I've never played Morrowind but I genuinely want to ask why people have a problem with fetch quests.
Fetch quests are my favourite kind of quests. It's not about the act of fetching, it's about the what why and where.

they're insanely repetitive if your games gameplay is simple like skyrims or morrowind's, personally the fetch parts less of a problem if your enemies are interesting and fun to fight, the journey not the destination etc.

NPCs are visual representations of characters they portray and all of their actions outside battle are portrayed via dialogue.

It's 18 years old. These large scale open world RPG's were still a new thing and side quests were more about the NPC's giving you information about the world etc than giving you fun and engaging quests.

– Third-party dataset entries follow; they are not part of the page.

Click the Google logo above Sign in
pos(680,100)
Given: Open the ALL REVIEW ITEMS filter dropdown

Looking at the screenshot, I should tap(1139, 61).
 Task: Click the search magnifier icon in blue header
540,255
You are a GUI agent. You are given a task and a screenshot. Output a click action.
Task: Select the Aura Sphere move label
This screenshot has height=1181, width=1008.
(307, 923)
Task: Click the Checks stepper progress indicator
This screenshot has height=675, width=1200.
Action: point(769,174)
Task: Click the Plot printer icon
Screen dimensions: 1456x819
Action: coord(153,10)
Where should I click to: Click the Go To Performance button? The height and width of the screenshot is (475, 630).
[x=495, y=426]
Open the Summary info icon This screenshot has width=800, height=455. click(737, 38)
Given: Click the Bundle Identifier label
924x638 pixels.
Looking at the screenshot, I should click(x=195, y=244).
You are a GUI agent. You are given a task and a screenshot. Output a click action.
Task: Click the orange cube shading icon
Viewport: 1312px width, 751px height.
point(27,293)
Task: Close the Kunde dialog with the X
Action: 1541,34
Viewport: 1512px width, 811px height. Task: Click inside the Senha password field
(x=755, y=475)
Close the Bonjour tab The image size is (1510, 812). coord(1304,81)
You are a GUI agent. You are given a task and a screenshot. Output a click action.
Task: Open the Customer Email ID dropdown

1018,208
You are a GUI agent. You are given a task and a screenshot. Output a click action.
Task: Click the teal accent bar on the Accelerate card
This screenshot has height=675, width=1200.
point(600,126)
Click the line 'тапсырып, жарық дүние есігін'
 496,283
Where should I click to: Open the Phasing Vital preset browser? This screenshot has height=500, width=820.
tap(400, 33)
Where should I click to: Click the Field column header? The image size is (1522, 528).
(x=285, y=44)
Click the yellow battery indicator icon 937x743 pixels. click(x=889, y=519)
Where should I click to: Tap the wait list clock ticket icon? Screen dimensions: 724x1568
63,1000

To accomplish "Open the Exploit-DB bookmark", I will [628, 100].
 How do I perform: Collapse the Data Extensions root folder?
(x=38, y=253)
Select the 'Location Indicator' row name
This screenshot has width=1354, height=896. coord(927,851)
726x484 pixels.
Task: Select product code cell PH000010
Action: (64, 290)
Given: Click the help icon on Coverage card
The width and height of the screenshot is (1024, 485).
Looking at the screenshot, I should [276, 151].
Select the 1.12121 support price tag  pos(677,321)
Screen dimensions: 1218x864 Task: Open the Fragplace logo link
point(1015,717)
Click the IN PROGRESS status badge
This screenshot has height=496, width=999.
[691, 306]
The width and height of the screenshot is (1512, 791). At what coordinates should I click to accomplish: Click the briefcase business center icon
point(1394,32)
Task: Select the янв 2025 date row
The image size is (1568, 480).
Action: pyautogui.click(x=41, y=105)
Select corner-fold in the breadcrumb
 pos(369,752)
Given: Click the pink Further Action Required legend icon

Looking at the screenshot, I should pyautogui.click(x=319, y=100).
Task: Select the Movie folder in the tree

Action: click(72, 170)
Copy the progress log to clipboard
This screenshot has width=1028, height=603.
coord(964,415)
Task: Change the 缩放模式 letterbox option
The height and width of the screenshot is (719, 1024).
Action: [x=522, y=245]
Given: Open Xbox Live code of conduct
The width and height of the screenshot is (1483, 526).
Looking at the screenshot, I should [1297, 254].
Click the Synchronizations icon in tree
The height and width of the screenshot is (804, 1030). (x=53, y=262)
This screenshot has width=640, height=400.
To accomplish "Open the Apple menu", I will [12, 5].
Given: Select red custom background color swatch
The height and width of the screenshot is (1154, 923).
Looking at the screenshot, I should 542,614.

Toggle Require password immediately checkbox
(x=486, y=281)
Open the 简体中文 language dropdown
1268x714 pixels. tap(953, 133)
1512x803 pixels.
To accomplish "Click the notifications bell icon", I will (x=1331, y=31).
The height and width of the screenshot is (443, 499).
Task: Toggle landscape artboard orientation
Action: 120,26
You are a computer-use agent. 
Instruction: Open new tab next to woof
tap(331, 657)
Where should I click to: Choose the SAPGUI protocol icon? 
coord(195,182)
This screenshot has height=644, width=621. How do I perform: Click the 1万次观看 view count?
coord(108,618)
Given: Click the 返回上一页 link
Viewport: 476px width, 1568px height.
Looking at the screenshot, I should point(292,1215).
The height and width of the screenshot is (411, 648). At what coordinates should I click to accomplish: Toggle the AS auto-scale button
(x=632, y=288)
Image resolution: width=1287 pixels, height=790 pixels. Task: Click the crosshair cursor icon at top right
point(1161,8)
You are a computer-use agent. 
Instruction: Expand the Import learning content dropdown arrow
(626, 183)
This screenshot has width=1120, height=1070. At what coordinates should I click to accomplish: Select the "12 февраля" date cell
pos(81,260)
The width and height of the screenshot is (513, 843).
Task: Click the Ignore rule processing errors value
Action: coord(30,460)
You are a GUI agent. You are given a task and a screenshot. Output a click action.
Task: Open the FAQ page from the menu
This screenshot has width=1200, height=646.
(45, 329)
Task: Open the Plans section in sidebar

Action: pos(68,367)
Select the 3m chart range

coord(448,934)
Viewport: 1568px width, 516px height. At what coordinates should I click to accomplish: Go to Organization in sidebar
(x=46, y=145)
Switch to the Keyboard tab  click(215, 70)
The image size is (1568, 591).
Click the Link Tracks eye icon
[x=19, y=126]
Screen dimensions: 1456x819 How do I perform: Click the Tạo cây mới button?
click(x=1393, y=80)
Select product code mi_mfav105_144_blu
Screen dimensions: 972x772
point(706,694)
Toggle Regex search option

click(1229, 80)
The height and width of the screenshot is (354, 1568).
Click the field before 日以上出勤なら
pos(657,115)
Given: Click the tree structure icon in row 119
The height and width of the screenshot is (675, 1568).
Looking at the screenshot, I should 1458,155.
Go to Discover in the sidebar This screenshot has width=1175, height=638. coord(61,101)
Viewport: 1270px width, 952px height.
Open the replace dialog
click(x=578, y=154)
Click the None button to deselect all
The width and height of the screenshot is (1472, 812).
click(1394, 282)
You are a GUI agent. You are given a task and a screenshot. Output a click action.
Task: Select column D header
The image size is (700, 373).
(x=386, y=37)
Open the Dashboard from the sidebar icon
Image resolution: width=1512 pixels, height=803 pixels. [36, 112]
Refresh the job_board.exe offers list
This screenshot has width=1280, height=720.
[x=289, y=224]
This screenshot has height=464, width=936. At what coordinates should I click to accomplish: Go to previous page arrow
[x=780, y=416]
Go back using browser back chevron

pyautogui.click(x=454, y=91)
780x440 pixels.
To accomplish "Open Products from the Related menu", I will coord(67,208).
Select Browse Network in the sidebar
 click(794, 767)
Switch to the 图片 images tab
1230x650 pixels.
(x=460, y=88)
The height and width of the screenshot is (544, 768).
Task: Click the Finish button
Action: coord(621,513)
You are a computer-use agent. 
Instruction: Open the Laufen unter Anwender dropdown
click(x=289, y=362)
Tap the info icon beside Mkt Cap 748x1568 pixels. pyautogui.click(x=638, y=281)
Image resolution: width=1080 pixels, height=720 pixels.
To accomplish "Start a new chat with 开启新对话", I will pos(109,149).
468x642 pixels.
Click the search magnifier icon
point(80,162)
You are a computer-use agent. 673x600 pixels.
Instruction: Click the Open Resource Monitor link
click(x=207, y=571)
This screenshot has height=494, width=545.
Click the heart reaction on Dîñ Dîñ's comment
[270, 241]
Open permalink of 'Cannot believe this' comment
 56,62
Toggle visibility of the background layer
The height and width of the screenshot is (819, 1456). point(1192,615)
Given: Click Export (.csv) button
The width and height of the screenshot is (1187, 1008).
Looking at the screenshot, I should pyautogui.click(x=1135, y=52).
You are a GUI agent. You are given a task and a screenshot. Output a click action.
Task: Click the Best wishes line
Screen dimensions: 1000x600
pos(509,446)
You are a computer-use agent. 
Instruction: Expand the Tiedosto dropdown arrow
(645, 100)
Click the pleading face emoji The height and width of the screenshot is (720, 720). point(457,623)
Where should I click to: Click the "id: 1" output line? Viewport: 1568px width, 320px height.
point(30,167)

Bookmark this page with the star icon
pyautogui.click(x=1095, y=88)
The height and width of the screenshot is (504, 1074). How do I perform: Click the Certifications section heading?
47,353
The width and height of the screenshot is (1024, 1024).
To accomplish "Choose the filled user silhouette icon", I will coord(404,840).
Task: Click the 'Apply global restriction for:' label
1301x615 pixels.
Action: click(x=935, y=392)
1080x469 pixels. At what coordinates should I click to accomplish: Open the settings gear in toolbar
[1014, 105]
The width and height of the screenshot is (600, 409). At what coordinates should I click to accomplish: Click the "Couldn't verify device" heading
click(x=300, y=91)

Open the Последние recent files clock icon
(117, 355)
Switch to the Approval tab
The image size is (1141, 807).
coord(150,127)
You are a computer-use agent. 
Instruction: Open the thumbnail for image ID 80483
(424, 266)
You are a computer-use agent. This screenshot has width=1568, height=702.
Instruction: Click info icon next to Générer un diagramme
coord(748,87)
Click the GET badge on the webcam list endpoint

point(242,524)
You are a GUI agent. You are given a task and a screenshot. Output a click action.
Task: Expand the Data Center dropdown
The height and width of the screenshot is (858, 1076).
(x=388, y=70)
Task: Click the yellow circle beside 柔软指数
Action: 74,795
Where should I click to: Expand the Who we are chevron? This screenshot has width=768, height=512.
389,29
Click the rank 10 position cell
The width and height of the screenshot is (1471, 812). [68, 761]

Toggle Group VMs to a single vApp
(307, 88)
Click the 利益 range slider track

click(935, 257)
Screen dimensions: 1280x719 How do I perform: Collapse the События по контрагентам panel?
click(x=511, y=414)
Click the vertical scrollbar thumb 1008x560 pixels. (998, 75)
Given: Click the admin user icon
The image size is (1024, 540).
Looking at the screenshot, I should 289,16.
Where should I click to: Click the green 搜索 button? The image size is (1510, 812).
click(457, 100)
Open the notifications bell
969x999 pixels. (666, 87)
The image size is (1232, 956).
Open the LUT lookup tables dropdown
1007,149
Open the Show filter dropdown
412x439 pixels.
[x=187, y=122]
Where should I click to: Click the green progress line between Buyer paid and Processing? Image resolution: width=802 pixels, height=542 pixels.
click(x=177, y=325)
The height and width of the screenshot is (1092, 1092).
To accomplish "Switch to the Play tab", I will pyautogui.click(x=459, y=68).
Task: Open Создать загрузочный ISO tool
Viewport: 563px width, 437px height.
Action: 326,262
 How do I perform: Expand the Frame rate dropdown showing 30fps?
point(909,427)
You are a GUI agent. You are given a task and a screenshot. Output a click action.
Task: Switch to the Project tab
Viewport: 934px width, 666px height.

The "fun" you receive from the quests is learning a little more about the world and area you're in. This started to change around when games like Fable came out, but were still very bland until much later.

And yeah I'm sure there's a few example of things like CRPG's having better side quests, but they're a whole different thing

An interpretation I like is that fetch quests establish a direct connection with NPCs to the environment or culture they inhabit. So, if someone in a village requires the collection of herbs in a far away patch it should engender a sense of place in the player which that NPC posesses; or if a NPC asks you to pass a letter to someone, then this is a direct social link that spans the geography of the game and, essentially, helps to define the social world that exists and is described by the game in other ways.